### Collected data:
########################################

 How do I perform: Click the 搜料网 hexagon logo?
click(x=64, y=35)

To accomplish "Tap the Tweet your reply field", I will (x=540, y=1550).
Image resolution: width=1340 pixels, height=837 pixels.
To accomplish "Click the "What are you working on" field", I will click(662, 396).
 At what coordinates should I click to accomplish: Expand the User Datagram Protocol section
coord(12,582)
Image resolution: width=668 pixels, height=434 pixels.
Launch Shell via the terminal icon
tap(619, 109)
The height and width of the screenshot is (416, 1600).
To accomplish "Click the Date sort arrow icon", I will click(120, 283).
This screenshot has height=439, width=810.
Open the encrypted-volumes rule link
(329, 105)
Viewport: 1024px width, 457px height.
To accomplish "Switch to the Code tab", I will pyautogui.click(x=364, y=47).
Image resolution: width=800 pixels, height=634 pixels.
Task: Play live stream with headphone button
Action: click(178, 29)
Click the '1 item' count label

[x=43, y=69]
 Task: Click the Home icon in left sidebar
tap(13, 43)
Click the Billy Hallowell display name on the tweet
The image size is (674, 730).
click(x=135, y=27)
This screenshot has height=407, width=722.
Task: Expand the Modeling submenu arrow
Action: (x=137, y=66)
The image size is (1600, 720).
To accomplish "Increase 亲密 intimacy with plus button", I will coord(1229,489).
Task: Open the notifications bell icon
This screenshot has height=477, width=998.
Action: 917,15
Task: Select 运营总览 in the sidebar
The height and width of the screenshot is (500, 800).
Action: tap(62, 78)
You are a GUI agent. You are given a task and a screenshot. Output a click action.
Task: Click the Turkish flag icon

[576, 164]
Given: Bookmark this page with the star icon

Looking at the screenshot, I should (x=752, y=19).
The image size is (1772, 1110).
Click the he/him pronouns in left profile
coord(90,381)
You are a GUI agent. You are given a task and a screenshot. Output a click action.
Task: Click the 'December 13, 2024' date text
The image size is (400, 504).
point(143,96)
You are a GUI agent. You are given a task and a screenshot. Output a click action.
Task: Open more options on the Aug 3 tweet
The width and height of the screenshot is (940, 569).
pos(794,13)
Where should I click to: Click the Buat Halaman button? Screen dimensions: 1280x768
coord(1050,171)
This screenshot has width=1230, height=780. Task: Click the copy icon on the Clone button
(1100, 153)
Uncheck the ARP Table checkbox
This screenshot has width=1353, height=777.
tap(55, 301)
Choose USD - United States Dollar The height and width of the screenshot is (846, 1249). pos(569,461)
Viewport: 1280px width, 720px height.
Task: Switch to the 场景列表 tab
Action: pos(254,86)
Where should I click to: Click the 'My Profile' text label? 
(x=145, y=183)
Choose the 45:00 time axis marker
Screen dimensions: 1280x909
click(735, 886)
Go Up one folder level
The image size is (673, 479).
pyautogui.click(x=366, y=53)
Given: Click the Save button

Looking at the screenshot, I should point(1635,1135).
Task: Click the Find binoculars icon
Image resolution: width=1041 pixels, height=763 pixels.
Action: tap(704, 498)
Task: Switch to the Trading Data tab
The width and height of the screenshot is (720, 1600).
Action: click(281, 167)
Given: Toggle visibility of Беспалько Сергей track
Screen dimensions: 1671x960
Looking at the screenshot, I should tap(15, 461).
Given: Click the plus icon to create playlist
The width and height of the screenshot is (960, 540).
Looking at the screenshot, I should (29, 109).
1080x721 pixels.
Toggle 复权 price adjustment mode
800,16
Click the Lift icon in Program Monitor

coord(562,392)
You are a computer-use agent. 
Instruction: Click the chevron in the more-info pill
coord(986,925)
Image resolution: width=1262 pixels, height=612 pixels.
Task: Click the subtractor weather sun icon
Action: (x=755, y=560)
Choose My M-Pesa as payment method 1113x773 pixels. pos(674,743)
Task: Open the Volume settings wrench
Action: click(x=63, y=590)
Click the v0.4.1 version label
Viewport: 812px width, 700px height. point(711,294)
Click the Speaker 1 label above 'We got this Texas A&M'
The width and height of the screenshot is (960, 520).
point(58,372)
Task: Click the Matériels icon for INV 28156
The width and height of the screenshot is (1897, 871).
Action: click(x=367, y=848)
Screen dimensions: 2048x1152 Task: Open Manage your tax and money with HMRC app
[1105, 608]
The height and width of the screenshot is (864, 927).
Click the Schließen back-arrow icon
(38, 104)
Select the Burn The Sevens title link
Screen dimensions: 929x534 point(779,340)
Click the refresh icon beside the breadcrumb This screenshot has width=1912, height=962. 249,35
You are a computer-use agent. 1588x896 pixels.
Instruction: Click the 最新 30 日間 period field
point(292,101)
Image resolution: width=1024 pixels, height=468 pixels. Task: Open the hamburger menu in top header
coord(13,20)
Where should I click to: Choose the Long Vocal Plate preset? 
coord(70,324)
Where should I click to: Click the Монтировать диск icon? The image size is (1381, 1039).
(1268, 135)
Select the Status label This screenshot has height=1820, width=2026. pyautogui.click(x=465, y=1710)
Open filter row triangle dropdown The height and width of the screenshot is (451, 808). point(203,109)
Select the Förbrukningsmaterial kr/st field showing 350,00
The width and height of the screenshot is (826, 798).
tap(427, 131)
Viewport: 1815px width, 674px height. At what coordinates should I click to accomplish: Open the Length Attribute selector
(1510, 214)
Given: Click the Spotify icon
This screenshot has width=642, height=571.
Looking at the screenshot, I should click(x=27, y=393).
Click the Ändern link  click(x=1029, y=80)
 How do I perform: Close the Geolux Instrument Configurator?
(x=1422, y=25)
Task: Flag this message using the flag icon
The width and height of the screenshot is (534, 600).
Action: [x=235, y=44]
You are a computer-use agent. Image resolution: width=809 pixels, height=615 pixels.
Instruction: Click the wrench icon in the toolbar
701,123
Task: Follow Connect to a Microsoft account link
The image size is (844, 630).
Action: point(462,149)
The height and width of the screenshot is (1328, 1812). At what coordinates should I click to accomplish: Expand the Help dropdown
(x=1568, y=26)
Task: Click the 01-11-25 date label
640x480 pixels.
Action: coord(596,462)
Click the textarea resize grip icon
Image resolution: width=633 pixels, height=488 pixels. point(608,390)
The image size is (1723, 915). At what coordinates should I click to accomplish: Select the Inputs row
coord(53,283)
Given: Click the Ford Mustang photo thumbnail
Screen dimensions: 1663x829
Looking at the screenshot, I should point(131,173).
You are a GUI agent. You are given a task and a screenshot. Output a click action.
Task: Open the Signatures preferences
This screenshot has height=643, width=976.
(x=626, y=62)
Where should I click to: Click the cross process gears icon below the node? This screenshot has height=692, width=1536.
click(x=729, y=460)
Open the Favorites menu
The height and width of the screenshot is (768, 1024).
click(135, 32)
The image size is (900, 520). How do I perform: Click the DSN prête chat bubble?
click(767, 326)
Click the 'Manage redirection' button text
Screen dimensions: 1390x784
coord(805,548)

########################################

Among the records above, repeat exactly the line with "Image resolution: width=668", the line with "Viewport: 1024px width, 457px height.", and every line in between, and only those.

### RESULT:
Image resolution: width=668 pixels, height=434 pixels.
Launch Shell via the terminal icon
tap(619, 109)
The height and width of the screenshot is (416, 1600).
To accomplish "Click the Date sort arrow icon", I will click(120, 283).
This screenshot has height=439, width=810.
Open the encrypted-volumes rule link
(329, 105)
Viewport: 1024px width, 457px height.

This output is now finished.